▸ **À FAIRE**:
Traduisez en anglais cette phrase du texte sur les manifestations de Teresina : « La population de Teresina est restée stupéfaite devant la vague de terreur provoquée par les réactionnaires de gauche, dont l'idéologie est le stalinisme. »

▸ **TEXTE À LIRE**:

A TROPA DE CHOQUE BOTOU PRA QUEBRAR , MOSTROU PRA QUE VEIO, BOTOU VAGABUNDO PRA CORRER , PRENDEU VÂNDALOS E ANARQUISTAS , BELEZA , A POPULAÇÃO QUE SOFREU POR CONTAS DESSES VÂNDALOS, AGRADECE , VALEW MESMO!!!!

Les troupes d'élite ont assuré, montré qu'elles étaient là, elles ont forcé les vagabonds à fuir, arrêté les vandales et les anarchistes, super – la population a souffert à cause de ces vandales – merci, ça valait la peine !!!!

Le blogueur Herbert Sousa critique lui aussi les manifestants :

A população de Teresina ficou atônita com a onda de terror patrocinada por partidos reacionários de esquerda, que tem como ideologia o Stalinismo.

La population de Teresina est restée stupéfaite devant la vague de terreur provoquée par les réactionnaires de gauche, dont l'idéologie est le stalinisme.

Vice Magazine a publié une série de photos de manifestations de la deuxième journée au cours de laquelle la police a attaqué des manifestants pacifiques et non armés. Le Centre des médias indépendants a publié plusieurs photos du septième jour de protestations ici, ici et ici et aussi de la deuxième journée de manifestations.

▸ **ITEMS PRÉSENTÉS**:
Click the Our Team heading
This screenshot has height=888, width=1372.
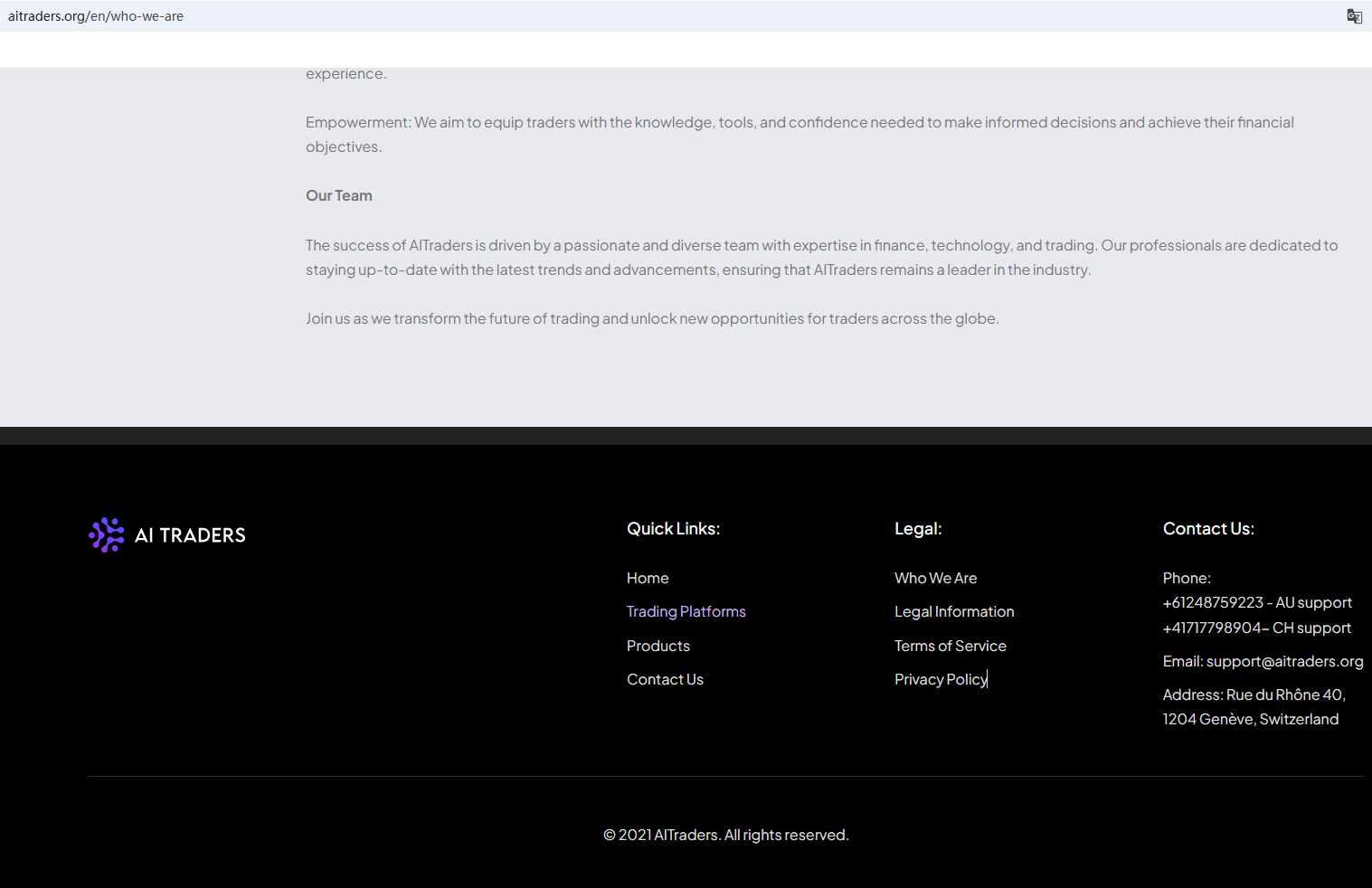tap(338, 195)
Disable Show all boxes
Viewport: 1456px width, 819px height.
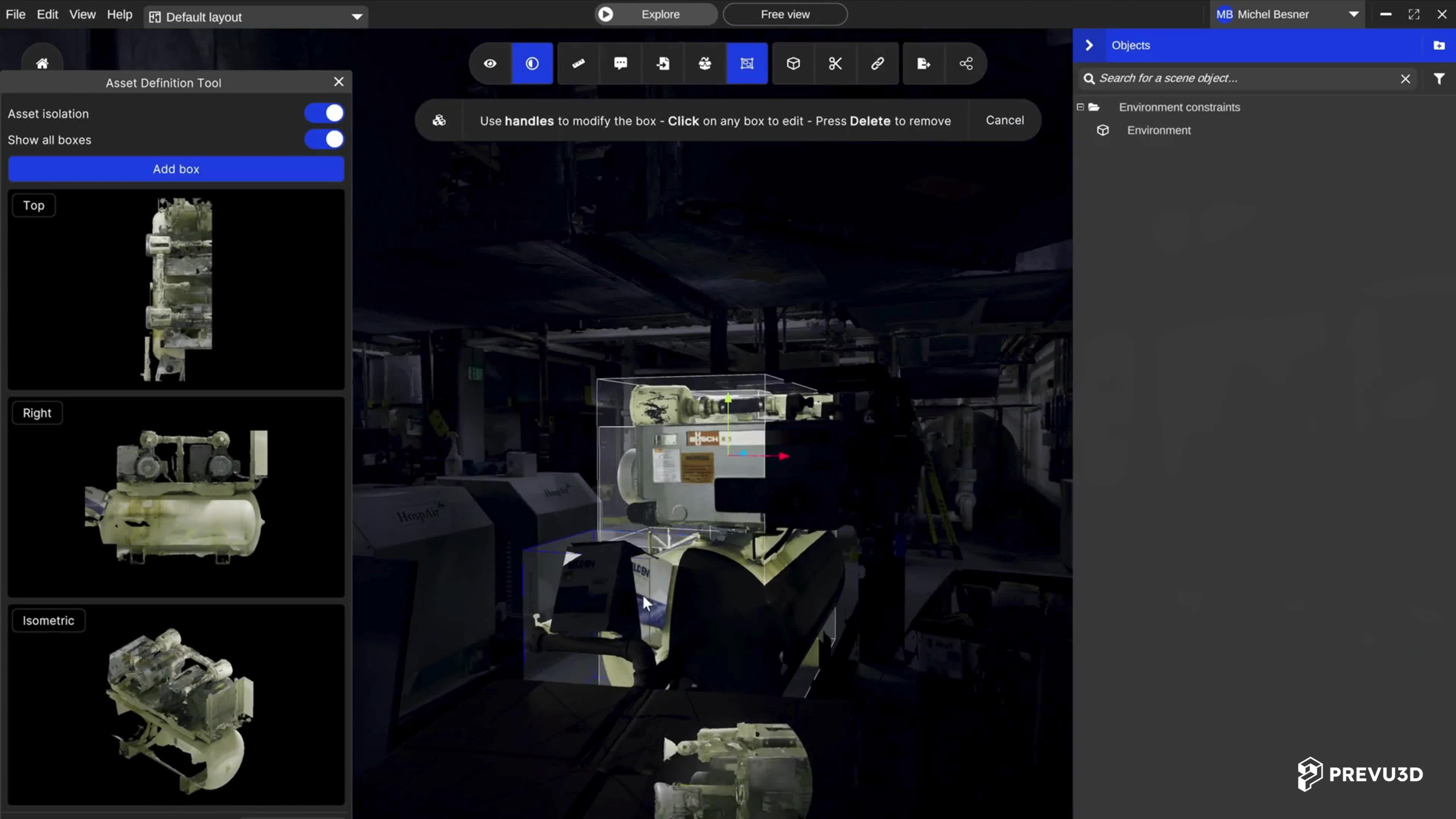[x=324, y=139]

* * *

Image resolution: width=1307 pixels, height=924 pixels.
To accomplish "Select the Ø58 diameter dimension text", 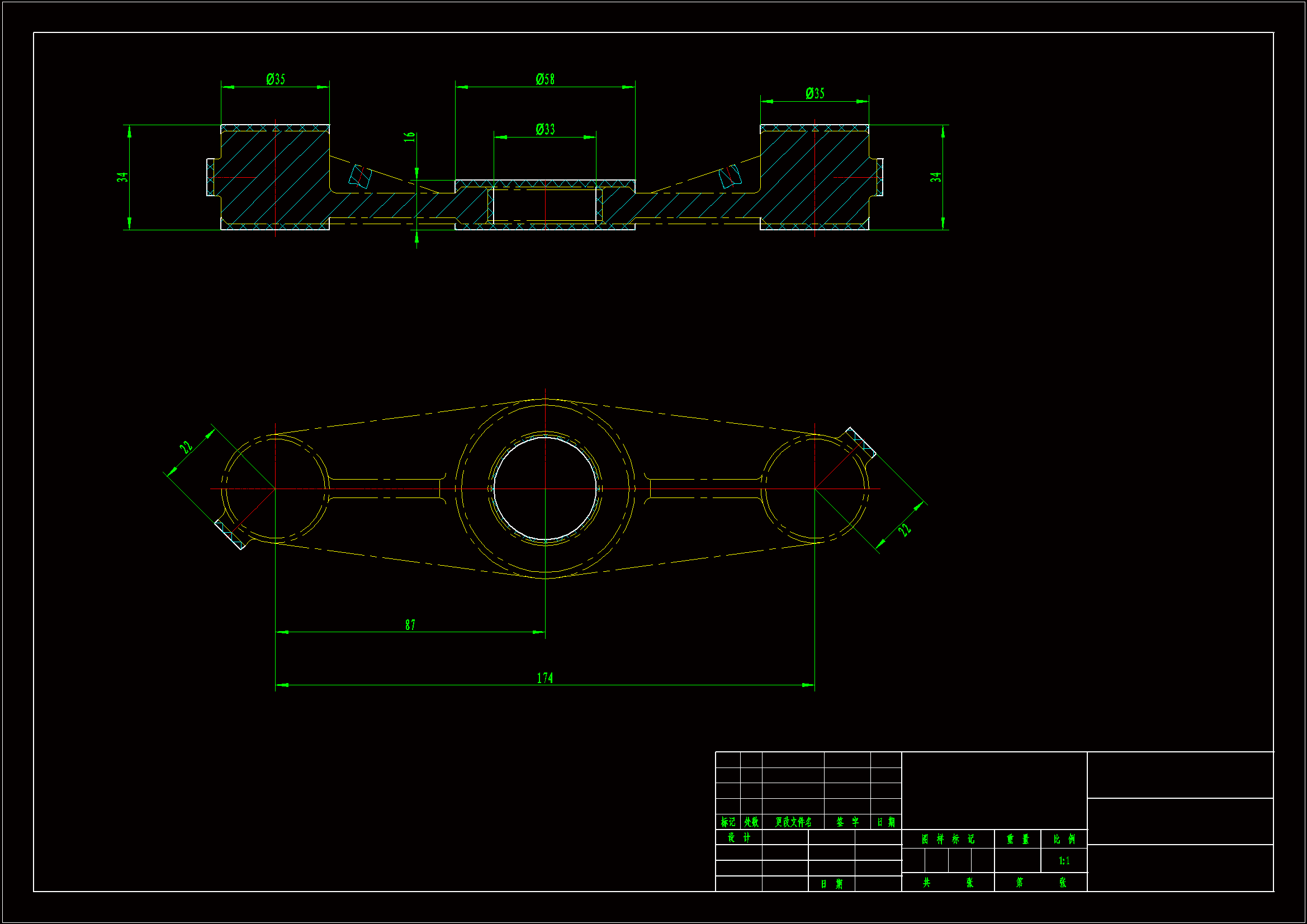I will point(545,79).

▸ **CORRIGÉ DE L'EXERCICE**:
The population of Teresina was left stunned by the wave of terror brought about by the left-wing reactionaries, whose ideology is Stalinism.